The Federal Court of Appeal has rejected BCE Inc.’s request for a stay of a regulatory decision that will allow independent companies to sell internet services to their customers through Bell’s fibre network in Ontario and Quebec.
The court’s decision was delivered Friday, a day after Bell Canada announced it was slashing 4,800 jobs and could further cut network spending based in part on the CRTC’s direction.
It also came just ahead of the next phase of the federal telecommunications regulator’s study of the same issue. The CRTC kicked off a five-day hearing on Monday as part of its review into internet competition in Canada.

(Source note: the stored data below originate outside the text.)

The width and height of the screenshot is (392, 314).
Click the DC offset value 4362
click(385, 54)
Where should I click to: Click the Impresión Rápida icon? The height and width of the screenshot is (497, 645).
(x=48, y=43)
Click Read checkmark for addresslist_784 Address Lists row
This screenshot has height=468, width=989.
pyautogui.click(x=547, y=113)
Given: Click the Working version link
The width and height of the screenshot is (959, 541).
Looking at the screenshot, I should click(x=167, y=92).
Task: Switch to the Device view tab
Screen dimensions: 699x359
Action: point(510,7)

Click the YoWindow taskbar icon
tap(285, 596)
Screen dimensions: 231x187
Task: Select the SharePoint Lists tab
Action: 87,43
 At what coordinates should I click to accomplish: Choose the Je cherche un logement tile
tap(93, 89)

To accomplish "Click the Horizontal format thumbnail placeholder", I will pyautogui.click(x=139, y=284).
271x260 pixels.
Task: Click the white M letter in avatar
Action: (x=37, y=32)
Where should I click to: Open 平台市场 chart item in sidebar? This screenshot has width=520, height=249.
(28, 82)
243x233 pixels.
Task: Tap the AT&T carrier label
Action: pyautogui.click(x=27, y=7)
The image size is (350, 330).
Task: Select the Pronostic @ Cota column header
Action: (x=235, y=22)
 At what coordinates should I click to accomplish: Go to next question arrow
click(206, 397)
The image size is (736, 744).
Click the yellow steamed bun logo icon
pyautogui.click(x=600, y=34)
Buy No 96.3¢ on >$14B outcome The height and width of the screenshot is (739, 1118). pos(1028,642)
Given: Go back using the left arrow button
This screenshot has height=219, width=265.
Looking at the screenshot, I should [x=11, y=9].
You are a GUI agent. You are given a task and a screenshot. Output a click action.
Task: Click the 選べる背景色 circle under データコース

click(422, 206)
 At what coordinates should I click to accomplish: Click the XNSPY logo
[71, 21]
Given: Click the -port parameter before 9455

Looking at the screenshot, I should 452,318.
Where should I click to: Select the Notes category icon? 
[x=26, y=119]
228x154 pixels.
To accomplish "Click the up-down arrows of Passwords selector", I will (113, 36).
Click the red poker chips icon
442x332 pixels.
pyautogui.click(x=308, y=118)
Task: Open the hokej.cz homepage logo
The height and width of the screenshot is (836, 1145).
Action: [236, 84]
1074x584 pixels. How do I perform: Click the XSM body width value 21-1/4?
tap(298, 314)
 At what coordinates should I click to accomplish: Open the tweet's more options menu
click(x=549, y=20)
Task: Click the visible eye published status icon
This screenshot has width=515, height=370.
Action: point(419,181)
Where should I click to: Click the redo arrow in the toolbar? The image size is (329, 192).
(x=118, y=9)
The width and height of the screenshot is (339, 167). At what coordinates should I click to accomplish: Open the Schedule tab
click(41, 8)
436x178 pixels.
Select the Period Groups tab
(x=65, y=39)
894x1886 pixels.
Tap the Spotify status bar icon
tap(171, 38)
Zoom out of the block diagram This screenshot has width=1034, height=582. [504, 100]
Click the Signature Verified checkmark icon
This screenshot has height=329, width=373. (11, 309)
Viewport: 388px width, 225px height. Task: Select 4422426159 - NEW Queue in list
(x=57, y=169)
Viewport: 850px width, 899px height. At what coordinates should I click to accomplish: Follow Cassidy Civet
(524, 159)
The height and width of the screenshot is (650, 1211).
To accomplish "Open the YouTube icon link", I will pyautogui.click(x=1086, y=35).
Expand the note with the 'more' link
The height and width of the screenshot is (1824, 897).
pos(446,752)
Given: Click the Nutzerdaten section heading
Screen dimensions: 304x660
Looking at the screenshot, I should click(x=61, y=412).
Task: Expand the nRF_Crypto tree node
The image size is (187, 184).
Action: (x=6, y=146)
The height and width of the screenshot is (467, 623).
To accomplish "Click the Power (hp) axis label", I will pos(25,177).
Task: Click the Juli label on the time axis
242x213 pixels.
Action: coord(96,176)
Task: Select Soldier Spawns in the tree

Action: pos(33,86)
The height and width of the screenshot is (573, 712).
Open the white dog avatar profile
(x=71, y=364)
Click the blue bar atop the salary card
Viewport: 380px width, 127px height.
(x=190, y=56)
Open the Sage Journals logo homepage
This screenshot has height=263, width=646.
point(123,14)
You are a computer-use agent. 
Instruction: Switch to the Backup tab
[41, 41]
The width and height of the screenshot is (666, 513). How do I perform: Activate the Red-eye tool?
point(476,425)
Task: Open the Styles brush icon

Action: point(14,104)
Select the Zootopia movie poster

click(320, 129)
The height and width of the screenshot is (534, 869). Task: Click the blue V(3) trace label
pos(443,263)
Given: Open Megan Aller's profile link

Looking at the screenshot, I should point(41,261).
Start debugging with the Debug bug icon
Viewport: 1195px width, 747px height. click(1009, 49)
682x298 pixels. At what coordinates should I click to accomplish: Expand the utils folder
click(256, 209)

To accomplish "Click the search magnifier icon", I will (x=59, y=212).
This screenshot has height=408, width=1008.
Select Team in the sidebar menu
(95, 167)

The CRTC announced last November it would temporarily require large telephone companies, namely Bell and Telus Corp., to provide competitors with access to their fibre-to-the-home networks in Canada’s two largest provinces within six months. (The rule doesn’t apply to Canada’s other major carrier, Rogers Communications Inc., which uses a cable network.)
But Bell asked the court for permission to appeal the CRTC’s temporary ruling and for a stay of that decision pending the outcome of the court process, which would effectively delay independent companies from obtaining access to Bell’s network to sell their internet services this May.
The court will hear the appeal, but dismissed the company’s motion for a stay of the decision.
“I find that it has not established that it will suffer irreparable harm if the stay is not granted,” Justice Mary Gleason wrote.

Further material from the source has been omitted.